Il est possible d’introduire des restrictions à la liberté, au prix de couches de logiciel supplémentaires et en remplaçant le principe des systèmes pair à pair où tous les rôles sont ouverts à tous et où chacun peut choisir le ou les rôles qu’il souhaite jouer, par celui des systèmes permissioned (soumis à autorisation) où certains rôles, par exemple ceux liés à la validation des transactions, ne peuvent être exercés qu’avec l’autorisation d’une autorité centrale. C’est le parti qu’a pris l’association Libra.

À l’inverse, il est possible de protéger le système et ses utilisateurs contre l’intrusion des autorités gouvernementales par des procédés de dissimulation déjà éprouvés comme le cryptage et le mixage des transactions et l’effacement des traces de leur cheminement à travers le réseau. Et cela aussi bien en ce qui concerne les stablecoins que les autres cryptomonnaies. Il est techniquement impossible d’empêcher le fonctionnement d’un système de registre distribué bien conçu.

Le soutien des États favorisera certes le développement des stablecoins, qui au fond n’apportent qu’une autre façon d’utiliser les monnaies d’État existantes, et n’ont pas plus d’importance stratégique ou économique que les cartes bancaires, Apple Pay ou Paypal.

Mais les stablecoins, qu’ils soient d’État ou privés, ne feront pas disparaître les autres cryptomonnaies. Ils ne sont qu’un recoin du monde foisonnant et diversifié des cybermonnaies, qui naissent au rythme moyen de cinq à six par jour, et où tous les problèmes sont résolument attaqués avec de bonnes chances d’être résolus, ceux liés à la protection contre les intrusions de l’État comme ceux qui concernent la mise en conformité avec les normes gouvernementales.
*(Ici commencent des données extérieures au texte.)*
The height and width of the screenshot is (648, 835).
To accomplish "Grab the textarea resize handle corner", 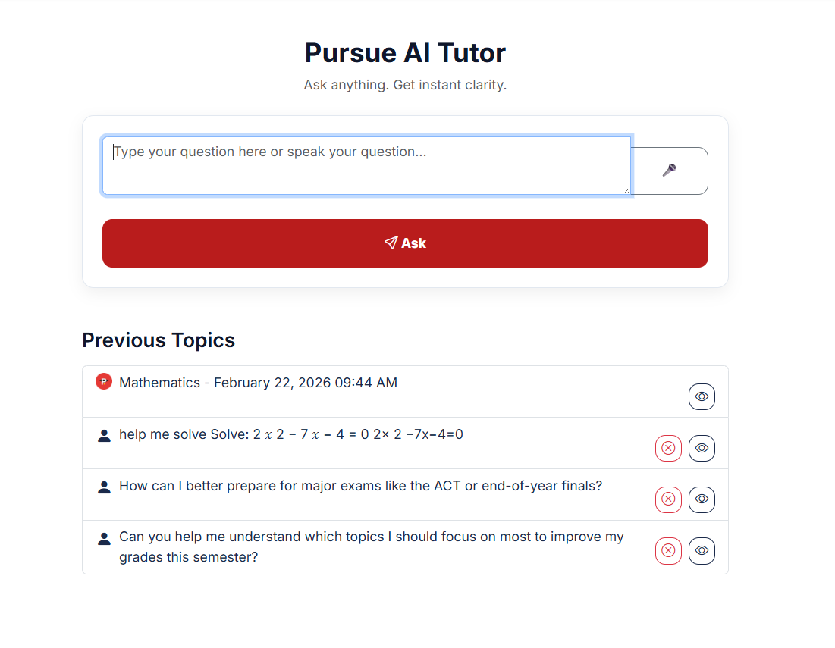I will point(626,190).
  1.  Il existe aussi quelques stablecoins indexés sur l’or ou sur d’autres cryptomonnaies.
  2. et plus généralement reposant sur la conservation d’une trace indélébile d’opérations de nature quelconque sur des informations de nature quelconque
  3. Pour les plateformes généralistes, il existe des couches logicielles intermédiaires qui fournissent des fonctions complémentaires appropriées à une classe particulière d’applications.
  4. Chaque utilisateur peut publier des offres et des demandes, le système se chargeant de mettre en relation les émetteurs de propositions complémentaires, qui traiteront alors directement entre eux.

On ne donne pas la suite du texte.